Fue entonces que en el año 2006, interesada como lingüista por la manifestación discursiva de las pasiones, decidí analizar el discurso de Cromañón, pero no solo porque los actores de la tragedia –sobrevivientes, familiares de las víctimas y funcionarios públicos– utilizaban determinadas palabras que aludían continuamente al sufrimiento, sino porque la forma en que decían esas palabras resultaba una muestra ineludible de un tipo determinado de discurso: el más extremo, el más desgarrador y el más pathémico.

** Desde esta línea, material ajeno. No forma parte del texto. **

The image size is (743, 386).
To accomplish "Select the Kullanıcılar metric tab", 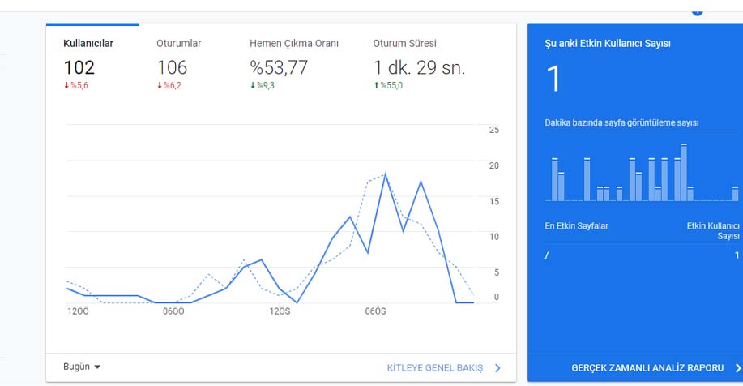I will coord(92,62).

En un comienzo tuve muchos reparos y limitaciones afectivas, porque me resultaba intolerable desmenuzar los relatos dolorosos como el de Amelia Borrás, que en la comisión de la Legislatura Porteña describía paso a paso cómo había perdido de la manera más impensada a su hija Gabriela. Aquel día, había ido al recital con sus dos hijas, pero el destino la había hecho volver con una sola. Cuando se desató el incendio, estaba en la parte de arriba con ambas, pero al bajar gateando desesperadamente entre jóvenes caídos por una única escalera, en una oscuridad total y con pedazos de techo hirvientes que le quemaban el cuerpo, así, arrastrándose, había logrado salir al exterior gracias al bolso que se había puesto en la cabeza y a un joven que le había dado el último empujón hacia la vida. Pero su desesperación eran sus hijas, no entendía como Dios la había dejado salir a ella mientras sus hijas estaban adentro. Le decía a Dios que no le podía estar pasando esto, que era como un sueño, una pesadilla como las que vemos en televisión. Cuando salió, vio venir a Cintia, la tenían agarrada del brazo. “Por lo menos ya tenía a una de sus hijas”, había pensado, pero Cintia le había dicho que Gabriela se le había escapado de las manos, que no había podido agarrarla. Y entonces pensó que cuando ella estaba tratando de salir en medio del humo, su hija Gabriela estaba tirada adentro, en aquel infierno.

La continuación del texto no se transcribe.